The Rust declaration does not give us 1, 2 or 4 (because it is
marked as unsafe). If it was safe, the declaration does not
give us 2.
By this information being knowable from the declaration, the
compiler knows it too and can make use of it.
Well, I would not have taken memcpy as an example in favor of D.

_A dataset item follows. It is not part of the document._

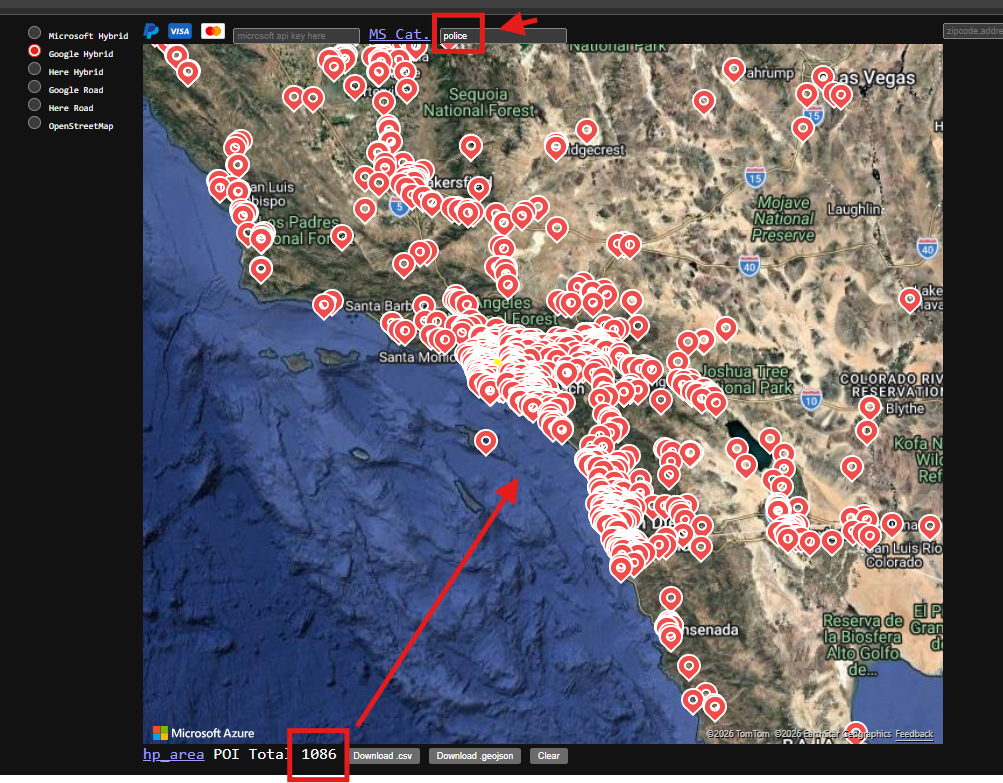Image resolution: width=1003 pixels, height=783 pixels.
Task: Click the Microsoft Azure logo
Action: click(x=203, y=733)

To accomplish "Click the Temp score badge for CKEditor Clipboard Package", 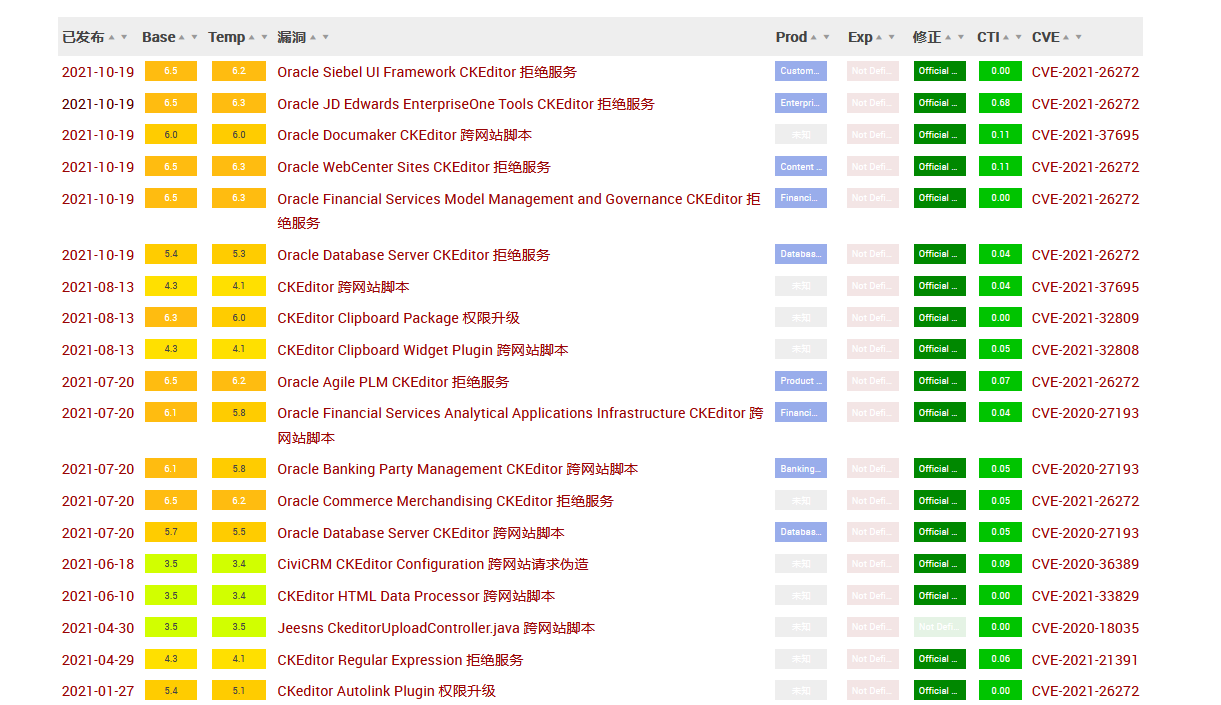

Good C compilers (like gcc) know what memcpy does and are able to
optimize it according to its arguments. DMD may know better about
memcpy through its declaration but does not make any use about it.
A simple example:
// cmemcpy.c
#include <string.h>
#include <stdio.h>
int main(void) {
char a[16] = "world hello";
char b[16] = "";
memcpy(b, a, 12);
memcpy(b, a + 6, 5);
memcpy(b + 6, a, 5);
printf("%s -> %s\n", a, b);
}
//------------
gcc -Ofast produces the following code:
main:
.LFB0:
.cfi_startproc
subq $40, %rsp
.cfi_def_cfa_offset 48
movl $.LC0, %edi
movabsq $7307126011096887159, %rax
movq %rax, (%rsp)
movq %rsp, %rdx
movq %rax, 16(%rsp)
leaq 16(%rsp), %rsi
movq $7302252, 24(%rsp)
movl 22(%rsp), %eax
movq $0, 8(%rsp)
movl $7302252, 8(%rsp)
movl %eax, (%rsp)
movzbl 26(%rsp), %eax
movb %al, 4(%rsp)
movl 16(%rsp), %eax
movl %eax, 6(%rsp)
movzbl 20(%rsp), %eax
movb %al, 10(%rsp)
xorl %eax, %eax
call printf
xorl %eax, %eax
addq $40, %rsp
.cfi_def_cfa_offset 8
ret
No call to memcpy, this has been optimized out by the compiler.
Now a D equivalent:
// dmemcpy.d
module dmemcpy;
import core.stdc.string, std.stdio;
void main() {
char [16] a_ = "world hello", b_ = "";
void* a = &a_[0], b = &b_[0];
memcpy(b, a, 12);
memcpy(b, a + 6, 5);
memcpy(b + 6, a, 5);
writefln("%s -> %s", a_, b_);
}
//--------------------
dmd -O -release -inline -boundscheck=off prouces the following
asm:
_Dmain:
push RBP
mov RBP,RSP
sub RSP,020h
lea RSI,_TMP0@PC32[RIP]
lea RDI,-020h[RBP]
movsd
movsd
lea RSI,_TMP0@PC32[RIP]
lea RDI,-010h[RBP]
movsd
movsd
mov EDX,0Ch
lea RSI,-020h[RBP]
lea RDI,-010h[RBP]
call memcpy@PLT32
mov EDX,5
lea RSI,-01Ah[RBP]
lea RDI,-010h[RBP]
call memcpy@PLT32
mov EDX,5
lea RSI,-020h[RBP]
lea RDI,-0Ah[RBP]
call memcpy@PLT32
lea RDX,_TMP0@PC32[RIP]
mov EDI,8
mov RSI,RDX
push dword ptr -018h[RBP]
push dword ptr -020h[RBP]
push dword ptr -8[RBP]
push dword ptr -010h[RBP]
call
_D3std5stdio27__T8writeflnTAyaTG16aTG16aZ8writeflnFNfAyaG16aG16aZv@PLT32
add RSP,020h
xor EAX,EAX
mov RSP,RBP
pop RBP
ret
So with DMD, calls to memcpy are done verbatim, without any
optimization :-(
To be fair, gdc will optimize the memcpy call out too.
But, my main argument here, is that a good C compiler, is able to
do a very good job at optimizing memcpy, so the extra information
brought by the D language, is not so useful in practice.